## Исходный отрывок
..............................

Возможно, ученым, ближе всех подошедшим к решению этого вопроса в прошлом веке, был антрополог и поэт Франц Штайнер, который умер в 1952 году. Штайнер прожил увлекательную, хотя и трагическую жизнь. Он был блестящим эрудитом, родом из еврейской семьи в Богемии, затем жил в арабской семье в Иерусалиме до изгнания британскими властями, проводил полевые исследования в Карпатах и дважды был вынужден бежать с континента из-за давления нацистов, а закончил свою карьеру — как бы иронично это ни звучало — на юге Англии. Большинство его близких родственников были убиты в Биркенау{106}. Легенда гласит, что он закончил восемьсот страниц монументальной докторской диссертации по сравнительной социологии рабства, но чемодан с его черновиками и исследовательскими заметками был похищен в поезде. Он дружил с Элиасом Канетти, другим еврейским беженцем в Оксфорде, с которым соперничал за романтическое внимание писательницы Айрис Мердок. В итоге Мердок предпочла Канетти — через два дня после того, как она приняла предложение от Канетти, Штайнер погиб от сердечного приступа. Ему было сорок три года.

..............................

## Блок данных
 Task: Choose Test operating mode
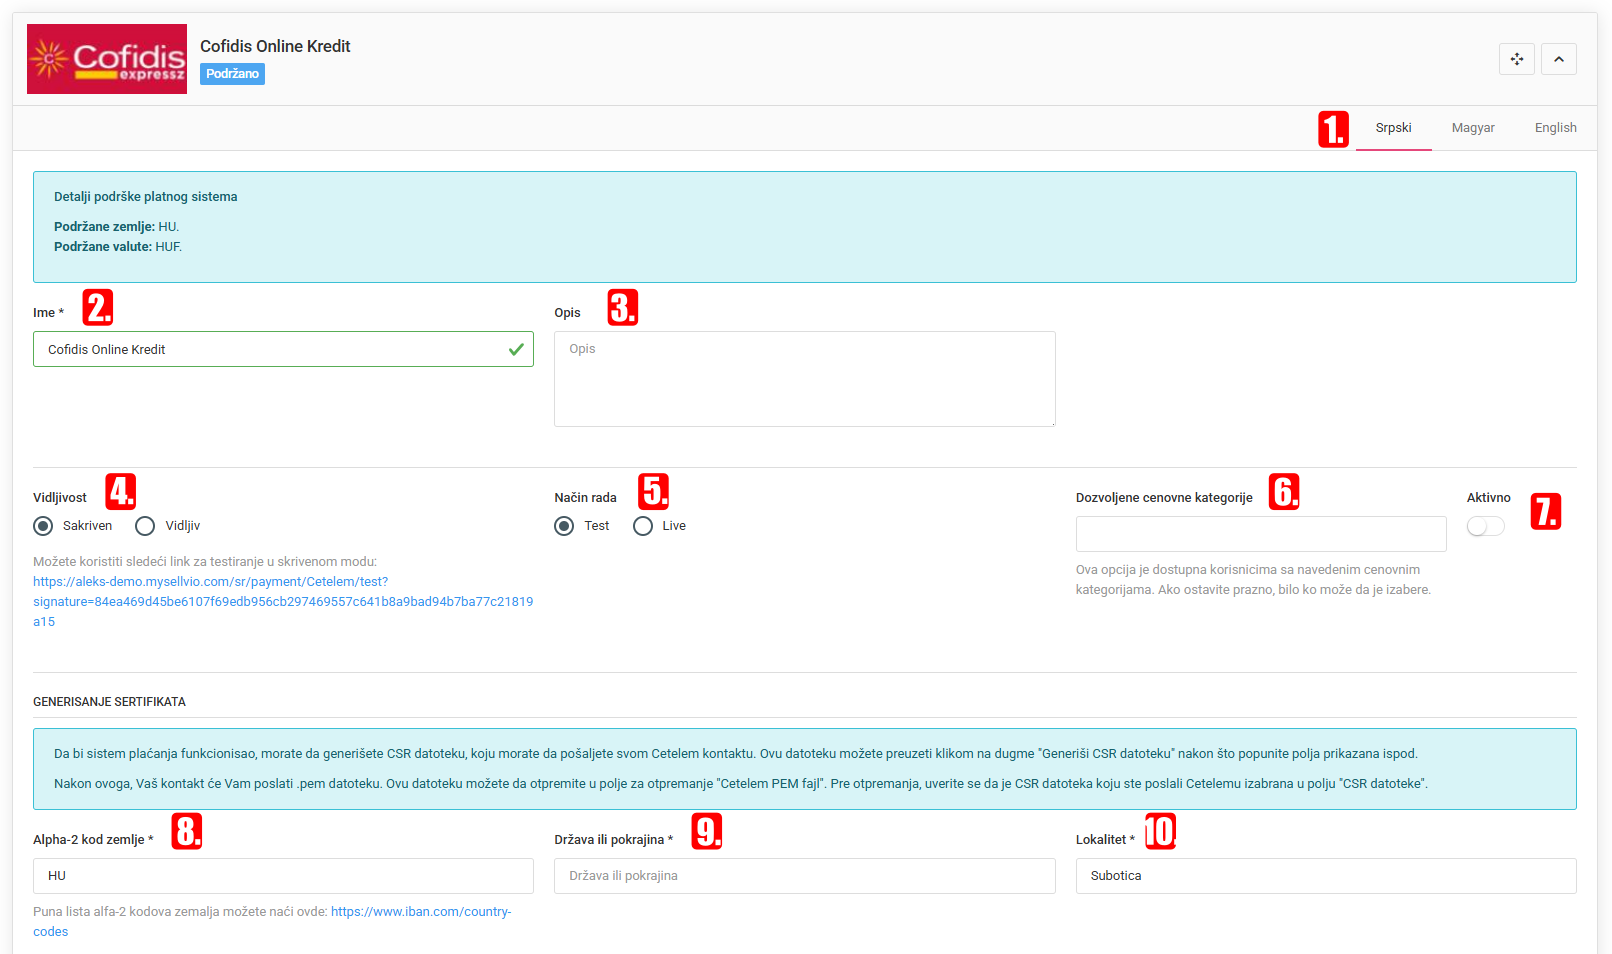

..............................

Напишите продолжение отрывка о Франце Штайнере, начиная сразу после его последней фразы.

## Итоговый результат
Более короткая версия докторской работы Штайнера, которая всё же сохранилась, посвящена тому, что он называет «институтами, предшествующими рабству». Это исследование того, что происходит в различных культурных и исторических ситуациях с людьми, оказавшимися в одиночестве: изгнанными из своих кланов за долги или провинности; преступниками и беглецами (что примечательно, учитывая жизненную историю самого Штайнера). Суть работы заключается в том, что таких беженцев, как Штайнер, сначала принимали, относились к ним почти как к священным существам, а затем постепенно начинали принижать и эксплуатировать, опять же как это было с женщинами, работавшими на шумерских храмовых фабриках. По сути, история, рассказанная Штайнером, это история о коллапсе того, что мы бы назвали первой основной свободой (уехать или переехать), и о том, как это подготовило почву для потери второй (свободы не подчиняться). Это также возвращает нас к ранее высказанному тезису о постепенном разделении социального мира человека на всё более мелкие единицы, начиная с появления «культурных зон» (эта тема интересовала этнологов центральноевропейской традиции, в которой и был обучен Штайнер).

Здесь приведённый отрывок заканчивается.